Today, baseball is considered Japan’s national sport. It was brought to Japan by American teachers in 1872/73 and was played at elite schools after the opening of the country in the Meiji era. The adolescents who went to school there were descendants of former samurai and transferred their ideology to their baseball game. The practice of the sport was thus imbued with these ‘traditional’ values. Over time, the sports clubs of the elite schools evolved into today’s extracurricular school sports clubs (undō bukatsudō) and the values of the samurai remained a part of them. Undō bukatsudō is a concept of sports practice that does not exist in Austria per se because these sports clubs are not private clubs but are directly linked to a school. This means that training and competitions take place at the respective school in addition to regular PE lessons. However, the training is often not carried out by specially trained coaches but organized by dedicated teachers. These school sports clubs are not only about practicing sports but also about “learning for real life”. The bukatsudō coaches are therefore also “life coaches”, as they instill in the young athletes a sense of responsibility, decency, and other moral values that are important for adult life.

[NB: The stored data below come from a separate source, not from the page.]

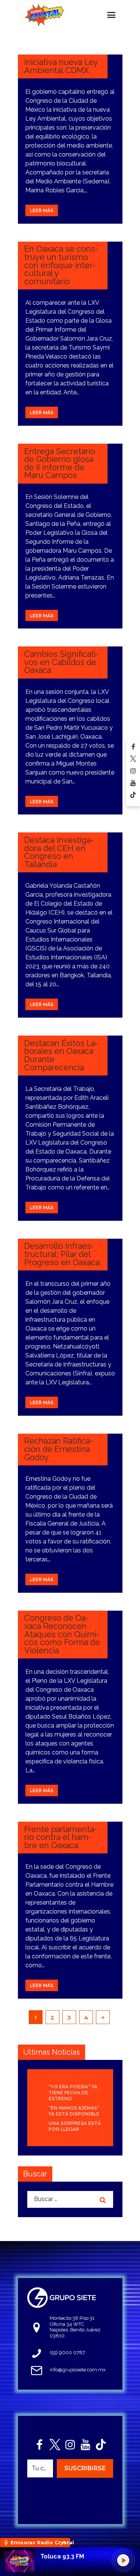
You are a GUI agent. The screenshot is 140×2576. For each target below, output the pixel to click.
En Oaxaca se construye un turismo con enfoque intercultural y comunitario (61, 265)
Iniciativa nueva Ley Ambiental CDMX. (61, 66)
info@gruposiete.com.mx (78, 2369)
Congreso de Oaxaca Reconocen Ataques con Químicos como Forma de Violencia (62, 1634)
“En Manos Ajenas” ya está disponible (74, 2111)
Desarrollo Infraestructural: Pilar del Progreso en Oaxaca (62, 1254)
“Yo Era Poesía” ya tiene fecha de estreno (73, 2092)
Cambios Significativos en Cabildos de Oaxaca (61, 662)
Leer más (41, 210)
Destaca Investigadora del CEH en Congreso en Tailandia (59, 852)
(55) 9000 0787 (67, 2352)
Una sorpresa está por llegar (75, 2126)
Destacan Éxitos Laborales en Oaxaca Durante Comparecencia (61, 1055)
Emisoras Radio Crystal (40, 2542)
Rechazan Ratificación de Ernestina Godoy (58, 1449)
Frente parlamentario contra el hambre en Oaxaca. (60, 1837)
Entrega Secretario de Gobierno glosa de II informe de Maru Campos (59, 463)
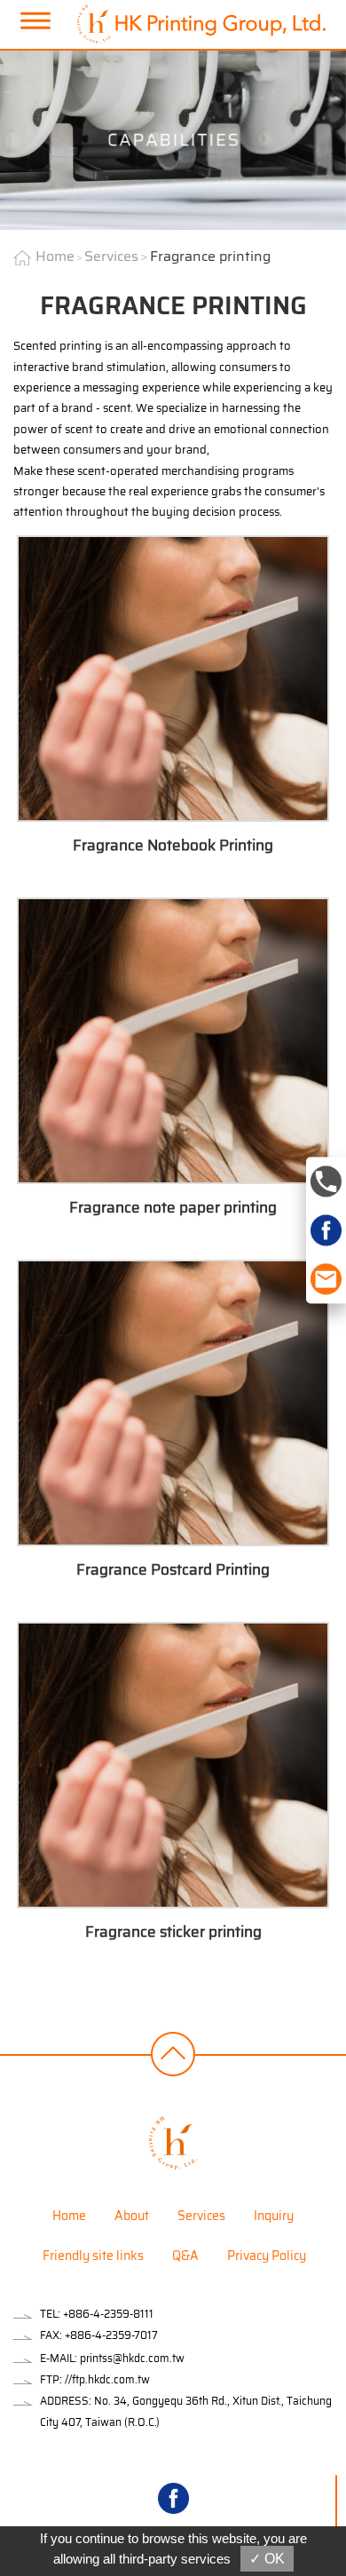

The coaches portrayed in sports anime also convey certain social values through their character traits and behavior. However, these are not only directed at the athletes in the fictional anime world but also at young viewers. If you take a closer look at the portrayal of the characters and their behavior, and also take into account the underlying cultural aspects, an anime reveals a lot about Japanese culture, society and its changes.
It is interesting that baseball is the most frequently depicted sport in sports anime; the anime Ace of the Diamond is one of them. In my bachelor’s thesis, I took a closer look at the ten coaches who appear in it and found out how closely bushido, baseball, and school sports are connected and what this says about Japanese norms and values, and how they are changing.